Saul was on the road to Damascus to arrest Christian believers. While in route he experienced one of the most dramatic conversions recorded in the Bible. In his own words:

“I was traveling to Damascus with the authority and commission of the chief priests, when at midday along the road, your Excellency, I saw a light from heaven, brighter than the sun, shining around me and my companions. When we had all fallen to the ground, I heard a voice saying to me in the Hebrew language, `Saul, Saul, why are you persecuting me? It hurts you to kick against the goads.’ I asked, `Who are you, Lord?’ The Lord answered, `I am Jesus whom you are persecuting. But get up and stand on your feet; for I have appeared to you for this purpose, to appoint you to serve and testify to the things in which you have seen me and to those in which I will appear to you. I will rescue you from your people and from the Gentiles– to whom I am sending you to open their eyes so that they may turn from darkness to light and from the power of Satan to God, so that they may receive forgiveness of sins and a place among those who are sanctified by faith in me.’ ”  (Acts 26:12-18)

Well, that was Saul. He was persecuting Christians. Do we have any zealous people in the Church today who are persecuting their fellow parishioners? Well, that is another story.

What about those who have grown-up in the Church? Do they need a conversion experience? We need to understand that the Apostle Paul did grow-up in the Church. He grew up in Judaism which was the only church in his day. The rest of the world was pagan. He was living by the rules. He was educated in the best rabbinic tradition. Here is how he described himself:

Circumcised the eighth day, of the nation of Israel, of the tribe of Benjamin, a Hebrew of Hebrews; as to the Law, a Pharisee; as to zeal, a persecutor of the church; as to the righteousness which is in the Law, found blameless.  (Philippians 3:5-6)

I was advancing in Judaism beyond many Jews of my own age and was extremely zealous for the traditions of my fathers.  (Galatians 1:14)

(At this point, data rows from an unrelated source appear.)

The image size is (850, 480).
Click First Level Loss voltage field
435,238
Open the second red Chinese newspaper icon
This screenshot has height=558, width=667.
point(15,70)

We understand, of course, that this was the way Saul described himself before his conversion. How did he describe himself after his conversion?

I do not understand what I do. For what I want to do I do not do, but what I hate I do. And if I do what I do not want to do, I agree that the law is good. As it is, it is no longer I myself who do it, but it is sin living in me. I know that nothing good lives in me, that is, in my sinful nature. For I have the desire to do what is good, but I cannot carry it out. For what I do is not the good I want to do; no, the evil I do not want to do—this I keep on doing.  (Romans 7:15-19)

Paul goes on to say:

Wretched man that I am! Who will rescue me from this body of death? Thanks be to God through Jesus Christ our Lord!   (Romans 7:24-25)

Conversion opened Saul’s eyes to reality. His religion had failed him. He needed more than religion. His Lord Jesus Christ did not fail him:

But whatever things were gain to me, those things I have counted as loss for the sake of Christ. More than that, I count all things to be loss in view of the surpassing value of knowing Christ Jesus my Lord, for whom I have suffered the loss of all things, and count them but rubbish so that I may gain Christ, and may be found in Him, not having a righteousness of my own derived from the Law, but that which is through faith in Christ, the righteousness which comes from God on the basis of faith, that I may know Him and the power of His resurrection and the fellowship of His sufferings, being conformed to His death; in order that I may attain to the resurrection from the dead.  (Philippians 3:7-11)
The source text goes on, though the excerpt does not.